Velhos palhaços na estrada

Nos últimos instantes de meu último e involuntário ato na Rainha da Borborema, assisti aos Clowns de Shakespeare. Houve ainda uma tentativa de ver algo da apresentação do Cordel do Fogo Encantado. O algo ficou só no bis e na observação de que não se pode aprender a ser palhaço. Você é e pronto.

Na manhã seguinte, partindo para o exílio sem saber, vencida a etapa de chão paraibano, iniciei um papo de velho com Fernando Yamamoto. “Lembra?”, “naquele tempo…” e outras expressões que entregam a idade de qualquer um iniciavam boa parte das frases. Quinze anos é algum tempo. É o tempo que nos conhecemos. Já rodamos bastante e, vez por outra, nossos caminhos se cruzam. Nesses momentos, completamos algumas lacunas: “o que está rolando”, “como foi”, “e aquela história”…

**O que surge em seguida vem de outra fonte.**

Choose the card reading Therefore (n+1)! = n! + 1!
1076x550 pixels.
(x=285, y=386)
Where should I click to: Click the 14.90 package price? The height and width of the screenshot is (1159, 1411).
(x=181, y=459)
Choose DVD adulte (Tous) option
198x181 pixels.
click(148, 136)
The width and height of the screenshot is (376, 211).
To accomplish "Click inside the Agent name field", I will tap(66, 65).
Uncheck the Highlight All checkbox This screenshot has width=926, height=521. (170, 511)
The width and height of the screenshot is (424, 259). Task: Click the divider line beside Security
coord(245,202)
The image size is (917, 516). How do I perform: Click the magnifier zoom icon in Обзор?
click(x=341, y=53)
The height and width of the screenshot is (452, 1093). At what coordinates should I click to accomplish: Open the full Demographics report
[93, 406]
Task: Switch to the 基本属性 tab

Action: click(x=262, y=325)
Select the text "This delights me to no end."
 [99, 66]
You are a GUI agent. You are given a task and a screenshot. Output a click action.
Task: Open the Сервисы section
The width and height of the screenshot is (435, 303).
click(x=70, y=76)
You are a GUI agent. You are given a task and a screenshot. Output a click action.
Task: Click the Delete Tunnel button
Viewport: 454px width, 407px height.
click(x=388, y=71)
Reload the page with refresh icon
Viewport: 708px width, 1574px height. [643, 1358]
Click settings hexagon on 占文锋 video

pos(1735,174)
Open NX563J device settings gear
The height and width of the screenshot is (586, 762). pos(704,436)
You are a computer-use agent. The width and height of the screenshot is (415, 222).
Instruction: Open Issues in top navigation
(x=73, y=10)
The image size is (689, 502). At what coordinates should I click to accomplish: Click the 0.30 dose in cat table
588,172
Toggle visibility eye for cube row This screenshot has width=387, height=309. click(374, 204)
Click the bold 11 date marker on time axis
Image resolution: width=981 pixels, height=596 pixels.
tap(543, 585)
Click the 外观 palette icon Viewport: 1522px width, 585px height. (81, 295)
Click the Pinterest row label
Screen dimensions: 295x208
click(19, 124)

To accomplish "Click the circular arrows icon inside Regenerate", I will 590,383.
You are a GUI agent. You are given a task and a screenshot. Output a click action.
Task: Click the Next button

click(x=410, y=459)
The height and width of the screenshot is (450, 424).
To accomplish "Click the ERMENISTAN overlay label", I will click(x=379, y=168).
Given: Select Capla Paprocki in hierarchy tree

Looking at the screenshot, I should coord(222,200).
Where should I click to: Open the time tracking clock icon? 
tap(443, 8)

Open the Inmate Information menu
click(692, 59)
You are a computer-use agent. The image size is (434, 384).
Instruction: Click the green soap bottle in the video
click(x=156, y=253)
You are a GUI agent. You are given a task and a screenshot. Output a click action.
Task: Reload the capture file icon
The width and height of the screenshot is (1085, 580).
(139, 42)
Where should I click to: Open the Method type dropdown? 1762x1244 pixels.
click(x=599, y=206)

César Ferrário acorda e se junta à conversa. Logo percebe que é difícil fugir “daquele tempo”. Então começa a reconhecer as mudanças recentes, que também existe uma “crise dos 30”, durante a qual insistimos em adolescer em vez de envelhecer. Histórias como a de Fernando se metendo a bater cabeça ao som de Iron, em casa, e ficando todo quebrado depois de duas músicas; meu quase infarto depois de uma nadada no mar de Jacumã ou a excursão de César com um grupo de terceira idade mostra a difícil adaptação do adolescente de 30 anos.

E quando o papo recai sobre as filhas, o grande medo é que canalhas como todos já fomos se aproximem delas. Filhas deveriam ser freiras ou casar somente depois dos 40. Fica difícil bancar o adolescente quando se corre o risco de ser avô.

Natal, esta cidade para se pagar karma, chega mais uma vez e cada um desce em uma parada. Novos pontos de partida, novas histórias começando. Cada clown inventa um personagem e segue seu caminho, sem saber o que esperar da próxima platéia e até se haverá alguma. O que importa é o que se faz no palco. Vamos ao próximo ato.